> WHAT TO PRODUCE: Search the listing for the string "scrollbar" and copy every line that contains it.

> SOURCE DATA:
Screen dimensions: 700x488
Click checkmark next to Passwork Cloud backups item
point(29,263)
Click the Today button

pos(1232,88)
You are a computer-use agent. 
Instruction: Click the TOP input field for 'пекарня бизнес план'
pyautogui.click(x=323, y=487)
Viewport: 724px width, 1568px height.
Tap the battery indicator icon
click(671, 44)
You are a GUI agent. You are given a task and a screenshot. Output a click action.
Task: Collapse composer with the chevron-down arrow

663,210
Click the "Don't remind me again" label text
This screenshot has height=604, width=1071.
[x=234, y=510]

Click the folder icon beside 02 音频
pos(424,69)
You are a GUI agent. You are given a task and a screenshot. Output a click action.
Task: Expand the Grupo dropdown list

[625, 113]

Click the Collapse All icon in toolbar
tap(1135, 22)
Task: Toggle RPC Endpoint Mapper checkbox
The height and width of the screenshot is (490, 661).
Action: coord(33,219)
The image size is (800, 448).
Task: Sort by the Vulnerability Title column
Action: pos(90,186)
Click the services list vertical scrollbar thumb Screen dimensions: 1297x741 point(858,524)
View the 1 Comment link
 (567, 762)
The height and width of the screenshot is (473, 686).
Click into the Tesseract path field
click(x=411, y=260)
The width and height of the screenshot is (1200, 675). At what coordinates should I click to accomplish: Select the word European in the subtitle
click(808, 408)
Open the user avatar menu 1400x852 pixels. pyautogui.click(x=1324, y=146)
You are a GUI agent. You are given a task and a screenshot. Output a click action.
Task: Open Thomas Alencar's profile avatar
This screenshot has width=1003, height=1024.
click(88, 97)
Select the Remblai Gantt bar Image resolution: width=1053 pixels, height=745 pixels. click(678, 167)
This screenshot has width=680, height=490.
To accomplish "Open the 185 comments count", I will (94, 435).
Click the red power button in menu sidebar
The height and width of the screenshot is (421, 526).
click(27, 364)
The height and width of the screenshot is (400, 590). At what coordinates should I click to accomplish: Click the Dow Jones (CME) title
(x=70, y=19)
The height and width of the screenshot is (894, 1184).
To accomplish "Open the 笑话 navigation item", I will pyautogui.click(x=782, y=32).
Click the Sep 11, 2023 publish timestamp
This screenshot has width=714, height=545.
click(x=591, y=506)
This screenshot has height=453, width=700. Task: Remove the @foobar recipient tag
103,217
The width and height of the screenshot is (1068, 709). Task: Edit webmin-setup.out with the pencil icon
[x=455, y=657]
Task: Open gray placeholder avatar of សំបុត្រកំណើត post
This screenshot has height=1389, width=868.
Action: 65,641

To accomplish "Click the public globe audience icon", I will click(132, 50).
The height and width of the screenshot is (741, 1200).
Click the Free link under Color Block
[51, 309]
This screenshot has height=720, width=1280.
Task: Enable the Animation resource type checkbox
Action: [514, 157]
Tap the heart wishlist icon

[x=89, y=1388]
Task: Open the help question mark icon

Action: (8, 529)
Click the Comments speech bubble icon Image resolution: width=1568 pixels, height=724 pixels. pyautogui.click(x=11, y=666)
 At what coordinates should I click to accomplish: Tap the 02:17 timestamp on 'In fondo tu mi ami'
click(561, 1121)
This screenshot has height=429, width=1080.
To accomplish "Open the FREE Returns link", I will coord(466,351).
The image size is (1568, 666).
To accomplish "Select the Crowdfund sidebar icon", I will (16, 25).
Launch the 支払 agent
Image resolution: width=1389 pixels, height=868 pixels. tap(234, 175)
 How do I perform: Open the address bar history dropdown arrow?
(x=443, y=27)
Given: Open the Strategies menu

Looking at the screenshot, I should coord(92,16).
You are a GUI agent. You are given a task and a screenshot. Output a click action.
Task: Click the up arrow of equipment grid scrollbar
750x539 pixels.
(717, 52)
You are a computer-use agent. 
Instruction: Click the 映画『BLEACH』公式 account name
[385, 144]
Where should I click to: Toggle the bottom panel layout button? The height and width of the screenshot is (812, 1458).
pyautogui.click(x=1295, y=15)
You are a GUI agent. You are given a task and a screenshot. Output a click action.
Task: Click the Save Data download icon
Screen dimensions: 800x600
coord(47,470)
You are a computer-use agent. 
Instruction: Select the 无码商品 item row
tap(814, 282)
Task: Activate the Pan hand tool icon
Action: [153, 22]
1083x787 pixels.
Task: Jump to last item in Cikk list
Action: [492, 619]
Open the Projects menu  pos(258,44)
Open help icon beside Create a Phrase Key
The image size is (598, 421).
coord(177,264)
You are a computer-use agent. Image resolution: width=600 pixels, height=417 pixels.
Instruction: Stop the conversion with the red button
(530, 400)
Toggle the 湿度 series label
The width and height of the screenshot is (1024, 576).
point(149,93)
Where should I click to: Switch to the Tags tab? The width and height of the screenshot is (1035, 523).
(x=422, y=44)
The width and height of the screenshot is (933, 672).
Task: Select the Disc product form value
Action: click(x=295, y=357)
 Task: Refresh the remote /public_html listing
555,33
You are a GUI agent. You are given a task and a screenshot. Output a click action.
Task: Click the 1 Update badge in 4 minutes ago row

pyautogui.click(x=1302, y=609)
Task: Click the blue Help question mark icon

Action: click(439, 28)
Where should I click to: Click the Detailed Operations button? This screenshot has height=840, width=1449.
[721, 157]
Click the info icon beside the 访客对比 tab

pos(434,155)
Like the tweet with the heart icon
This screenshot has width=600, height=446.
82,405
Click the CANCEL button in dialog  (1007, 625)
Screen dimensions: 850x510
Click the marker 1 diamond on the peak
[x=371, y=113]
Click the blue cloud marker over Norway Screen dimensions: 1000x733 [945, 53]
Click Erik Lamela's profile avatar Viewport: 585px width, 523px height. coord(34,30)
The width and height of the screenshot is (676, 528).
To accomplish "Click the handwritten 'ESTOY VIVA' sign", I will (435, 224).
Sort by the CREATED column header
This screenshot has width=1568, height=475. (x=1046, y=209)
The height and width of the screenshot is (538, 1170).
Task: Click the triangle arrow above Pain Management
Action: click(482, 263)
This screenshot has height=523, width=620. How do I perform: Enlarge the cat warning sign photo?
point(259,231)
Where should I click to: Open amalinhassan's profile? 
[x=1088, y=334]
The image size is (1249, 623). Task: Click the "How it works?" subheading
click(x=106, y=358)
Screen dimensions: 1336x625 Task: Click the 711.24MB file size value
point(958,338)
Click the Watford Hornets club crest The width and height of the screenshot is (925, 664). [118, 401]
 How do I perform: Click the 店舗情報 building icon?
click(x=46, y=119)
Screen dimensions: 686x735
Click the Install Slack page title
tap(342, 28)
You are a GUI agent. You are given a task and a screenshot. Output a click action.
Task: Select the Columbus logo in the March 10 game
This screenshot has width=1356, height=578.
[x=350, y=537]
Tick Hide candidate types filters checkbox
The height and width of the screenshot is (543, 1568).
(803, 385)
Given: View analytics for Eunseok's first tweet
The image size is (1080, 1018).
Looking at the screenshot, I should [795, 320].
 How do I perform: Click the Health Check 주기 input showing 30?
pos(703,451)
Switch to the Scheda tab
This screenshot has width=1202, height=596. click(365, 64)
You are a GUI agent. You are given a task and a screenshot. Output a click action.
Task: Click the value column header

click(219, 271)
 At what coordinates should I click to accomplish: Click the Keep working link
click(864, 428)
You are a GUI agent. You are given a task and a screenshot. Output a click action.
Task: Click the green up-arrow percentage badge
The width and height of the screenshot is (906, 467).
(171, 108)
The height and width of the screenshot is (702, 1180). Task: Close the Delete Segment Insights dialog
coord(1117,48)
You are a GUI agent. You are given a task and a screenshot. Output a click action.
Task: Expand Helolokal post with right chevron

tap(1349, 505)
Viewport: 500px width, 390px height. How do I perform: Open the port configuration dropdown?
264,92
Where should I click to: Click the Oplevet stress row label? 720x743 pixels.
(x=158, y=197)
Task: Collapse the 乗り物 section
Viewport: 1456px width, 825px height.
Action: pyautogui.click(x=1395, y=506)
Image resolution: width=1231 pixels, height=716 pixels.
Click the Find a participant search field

> ANSWER SPACE:
Click the services list vertical scrollbar thumb Screen dimensions: 1297x741 point(858,524)
Task: Click the up arrow of equipment grid scrollbar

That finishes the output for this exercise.